● **About this exercise**:
The records that follow must be repeated exactly, line by line.

[Collected data entries]

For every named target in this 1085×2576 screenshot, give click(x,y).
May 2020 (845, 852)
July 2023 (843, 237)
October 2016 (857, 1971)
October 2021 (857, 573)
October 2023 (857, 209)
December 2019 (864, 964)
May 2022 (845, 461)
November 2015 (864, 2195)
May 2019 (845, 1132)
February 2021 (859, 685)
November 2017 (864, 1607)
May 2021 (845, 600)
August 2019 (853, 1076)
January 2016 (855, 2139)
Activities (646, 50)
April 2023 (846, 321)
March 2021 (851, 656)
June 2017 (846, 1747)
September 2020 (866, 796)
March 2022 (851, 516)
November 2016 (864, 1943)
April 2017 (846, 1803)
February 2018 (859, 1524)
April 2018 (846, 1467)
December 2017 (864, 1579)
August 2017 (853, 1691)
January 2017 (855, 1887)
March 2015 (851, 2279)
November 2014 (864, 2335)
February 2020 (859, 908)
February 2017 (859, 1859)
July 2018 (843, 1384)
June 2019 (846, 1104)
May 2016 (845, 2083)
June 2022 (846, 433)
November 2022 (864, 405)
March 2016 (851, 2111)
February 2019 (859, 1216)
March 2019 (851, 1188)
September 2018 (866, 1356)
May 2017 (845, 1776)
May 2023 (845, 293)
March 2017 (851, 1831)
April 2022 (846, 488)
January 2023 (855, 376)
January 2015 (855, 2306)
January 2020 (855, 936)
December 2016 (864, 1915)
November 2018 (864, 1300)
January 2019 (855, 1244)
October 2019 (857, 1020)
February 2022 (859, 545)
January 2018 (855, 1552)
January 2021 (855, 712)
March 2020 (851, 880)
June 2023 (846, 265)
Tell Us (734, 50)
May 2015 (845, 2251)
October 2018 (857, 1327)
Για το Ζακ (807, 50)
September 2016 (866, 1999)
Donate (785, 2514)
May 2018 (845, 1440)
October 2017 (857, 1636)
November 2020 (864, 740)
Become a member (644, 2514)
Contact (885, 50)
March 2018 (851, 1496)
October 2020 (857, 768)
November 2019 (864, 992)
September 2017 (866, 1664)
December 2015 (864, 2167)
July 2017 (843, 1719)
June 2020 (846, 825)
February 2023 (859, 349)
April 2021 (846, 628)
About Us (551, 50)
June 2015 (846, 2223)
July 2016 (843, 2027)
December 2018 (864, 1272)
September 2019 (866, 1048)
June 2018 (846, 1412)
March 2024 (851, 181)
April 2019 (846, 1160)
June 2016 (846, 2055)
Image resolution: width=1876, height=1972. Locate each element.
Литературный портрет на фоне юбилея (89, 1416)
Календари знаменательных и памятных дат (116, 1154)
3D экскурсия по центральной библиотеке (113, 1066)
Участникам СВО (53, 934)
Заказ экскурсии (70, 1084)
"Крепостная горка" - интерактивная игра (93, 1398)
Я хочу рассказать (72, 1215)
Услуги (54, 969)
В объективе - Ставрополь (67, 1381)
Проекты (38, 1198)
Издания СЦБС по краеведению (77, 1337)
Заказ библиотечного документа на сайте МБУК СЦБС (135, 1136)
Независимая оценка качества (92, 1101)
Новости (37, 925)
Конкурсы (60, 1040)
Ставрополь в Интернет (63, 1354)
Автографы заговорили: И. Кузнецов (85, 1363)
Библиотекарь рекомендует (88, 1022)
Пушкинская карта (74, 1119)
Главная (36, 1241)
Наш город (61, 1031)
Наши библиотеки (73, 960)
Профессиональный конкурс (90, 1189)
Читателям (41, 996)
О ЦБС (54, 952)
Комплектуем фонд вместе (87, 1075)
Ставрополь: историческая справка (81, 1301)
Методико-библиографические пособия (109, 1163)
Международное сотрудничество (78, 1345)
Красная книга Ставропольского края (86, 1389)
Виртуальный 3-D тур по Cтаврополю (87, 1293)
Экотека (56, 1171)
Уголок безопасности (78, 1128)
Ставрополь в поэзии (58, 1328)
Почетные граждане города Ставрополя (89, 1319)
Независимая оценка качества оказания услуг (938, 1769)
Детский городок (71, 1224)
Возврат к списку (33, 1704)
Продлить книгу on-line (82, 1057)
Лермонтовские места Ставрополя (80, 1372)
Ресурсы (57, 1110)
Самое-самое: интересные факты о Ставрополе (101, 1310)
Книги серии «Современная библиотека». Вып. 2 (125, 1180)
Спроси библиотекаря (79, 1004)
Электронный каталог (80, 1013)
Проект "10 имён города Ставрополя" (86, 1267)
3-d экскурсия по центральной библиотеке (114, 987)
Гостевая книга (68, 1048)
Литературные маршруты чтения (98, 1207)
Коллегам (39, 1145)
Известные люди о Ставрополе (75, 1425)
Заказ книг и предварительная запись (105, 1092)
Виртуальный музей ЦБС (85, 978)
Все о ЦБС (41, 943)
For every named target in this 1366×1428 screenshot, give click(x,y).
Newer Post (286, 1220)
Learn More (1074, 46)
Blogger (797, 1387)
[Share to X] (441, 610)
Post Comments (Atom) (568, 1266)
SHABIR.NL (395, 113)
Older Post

● **Response area**:
For every named target in this 1085×2576 screenshot, give click(x,y).
May 2020 (845, 852)
July 2023 (843, 237)
October 2016 (857, 1971)
October 2021 (857, 573)
October 2023 (857, 209)
December 2019 (864, 964)
May 2022 (845, 461)
November 2015 (864, 2195)
May 2019 (845, 1132)
February 2021 (859, 685)
November 2017 (864, 1607)
May 2021 (845, 600)
August 2019 (853, 1076)
January 2016 (855, 2139)
Activities (646, 50)
April 2023 (846, 321)
March 2021 (851, 656)
June 2017 (846, 1747)
September 2020 (866, 796)
March 2022 (851, 516)
November 2016 (864, 1943)
April 2017 (846, 1803)
February 2018 (859, 1524)
April 2018 (846, 1467)
December 2017 (864, 1579)
August 2017 (853, 1691)
January 2017 (855, 1887)
March 2015 (851, 2279)
November 2014 (864, 2335)
February 2020 (859, 908)
February 2017 (859, 1859)
July 2018 (843, 1384)
June 2019 (846, 1104)
May 2016 (845, 2083)
June 2022 (846, 433)
November 2022 (864, 405)
March 2016 (851, 2111)
February 2019 (859, 1216)
March 2019 (851, 1188)
September 2018 (866, 1356)
May 2017 (845, 1776)
May 2023 (845, 293)
March 2017 (851, 1831)
April 2022 (846, 488)
January 2023 (855, 376)
January 2015 (855, 2306)
January 2020 (855, 936)
December 2016 (864, 1915)
November 2018 (864, 1300)
January 2019 (855, 1244)
October 2019 (857, 1020)
February 2022 (859, 545)
January 2018 (855, 1552)
January 2021 (855, 712)
March 2020 (851, 880)
June 2023 (846, 265)
Tell Us (734, 50)
May 2015 (845, 2251)
October 2018 (857, 1327)
Για το Ζακ (807, 50)
September 2016 (866, 1999)
Donate (785, 2514)
May 2018 (845, 1440)
October 2017 (857, 1636)
November 2020 (864, 740)
Become a member (644, 2514)
Contact (885, 50)
March 2018 (851, 1496)
October 2020 (857, 768)
November 2019 (864, 992)
September 2017 (866, 1664)
December 2015 (864, 2167)
July 2017 (843, 1719)
June 2020 (846, 825)
February 2023 (859, 349)
April 2021 (846, 628)
About Us (551, 50)
June 2015 (846, 2223)
July 2016 (843, 2027)
December 2018 (864, 1272)
September 2019 (866, 1048)
June 2018 (846, 1412)
March 2024 (851, 181)
April 2019 (846, 1160)
June 2016 (846, 2055)
Image resolution: width=1876, height=1972. Locate each element.
Литературный портрет на фоне юбилея (89, 1416)
Календари знаменательных и памятных дат (116, 1154)
3D экскурсия по центральной библиотеке (113, 1066)
Участникам СВО (53, 934)
Заказ экскурсии (70, 1084)
"Крепостная горка" - интерактивная игра (93, 1398)
Я хочу рассказать (72, 1215)
Услуги (54, 969)
В объективе - Ставрополь (67, 1381)
Проекты (38, 1198)
Издания СЦБС по краеведению (77, 1337)
Заказ библиотечного документа на сайте МБУК СЦБС (135, 1136)
Независимая оценка качества (92, 1101)
Новости (37, 925)
Конкурсы (60, 1040)
Ставрополь в Интернет (63, 1354)
Автографы заговорили: И. Кузнецов (85, 1363)
Библиотекарь рекомендует (88, 1022)
Пушкинская карта (74, 1119)
Главная (36, 1241)
Наш город (61, 1031)
Наши библиотеки (73, 960)
Профессиональный конкурс (90, 1189)
Читателям (41, 996)
О ЦБС (54, 952)
Комплектуем фонд вместе (87, 1075)
Ставрополь: историческая справка (81, 1301)
Методико-библиографические пособия (109, 1163)
Международное сотрудничество (78, 1345)
Красная книга Ставропольского края (86, 1389)
Виртуальный 3-D тур по Cтаврополю (87, 1293)
Экотека (56, 1171)
Уголок безопасности (78, 1128)
Ставрополь в поэзии (58, 1328)
Почетные граждане города Ставрополя (89, 1319)
Независимая оценка качества оказания услуг (938, 1769)
Детский городок (71, 1224)
Возврат к списку (33, 1704)
Продлить книгу on-line (82, 1057)
Лермонтовские места Ставрополя (80, 1372)
Ресурсы (57, 1110)
Самое-самое: интересные факты о Ставрополе (101, 1310)
Книги серии «Современная библиотека». Вып. 2 (125, 1180)
Спроси библиотекаря (79, 1004)
Электронный каталог (80, 1013)
Проект "10 имён города Ставрополя" (86, 1267)
3-d экскурсия по центральной библиотеке (114, 987)
Гостевая книга (68, 1048)
Литературные маршруты чтения (98, 1207)
Коллегам (39, 1145)
Известные люди о Ставрополе (75, 1425)
Заказ книг и предварительная запись (105, 1092)
Виртуальный музей ЦБС (85, 978)
Все о ЦБС (41, 943)
For every named target in this 1366×1428 screenshot, give click(x,y).
Newer Post (286, 1220)
Learn More (1074, 46)
Blogger (797, 1387)
[Share to X] (441, 610)
Post Comments (Atom) (568, 1266)
SHABIR.NL (395, 113)
Older Post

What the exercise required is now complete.